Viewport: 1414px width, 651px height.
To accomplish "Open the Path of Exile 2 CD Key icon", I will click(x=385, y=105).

==

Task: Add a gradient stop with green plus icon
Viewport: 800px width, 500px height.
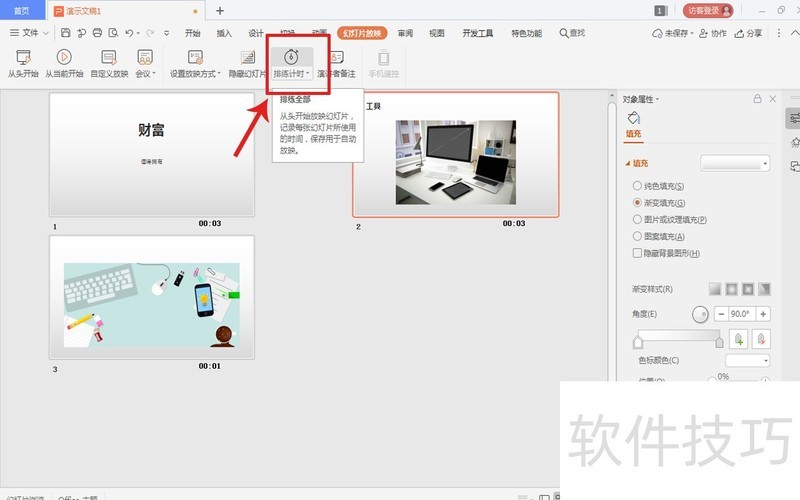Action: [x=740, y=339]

--

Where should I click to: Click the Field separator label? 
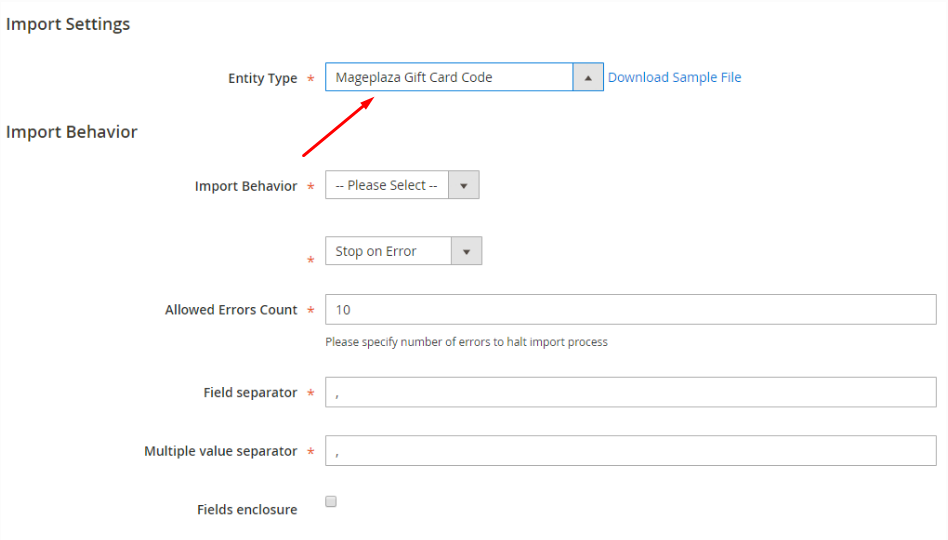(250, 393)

| EXERCISE REQUIREMENTS |
Lines containing the string "icon" in the listing: say how many there are, giving only the number.

| ANSWER SPACE |
2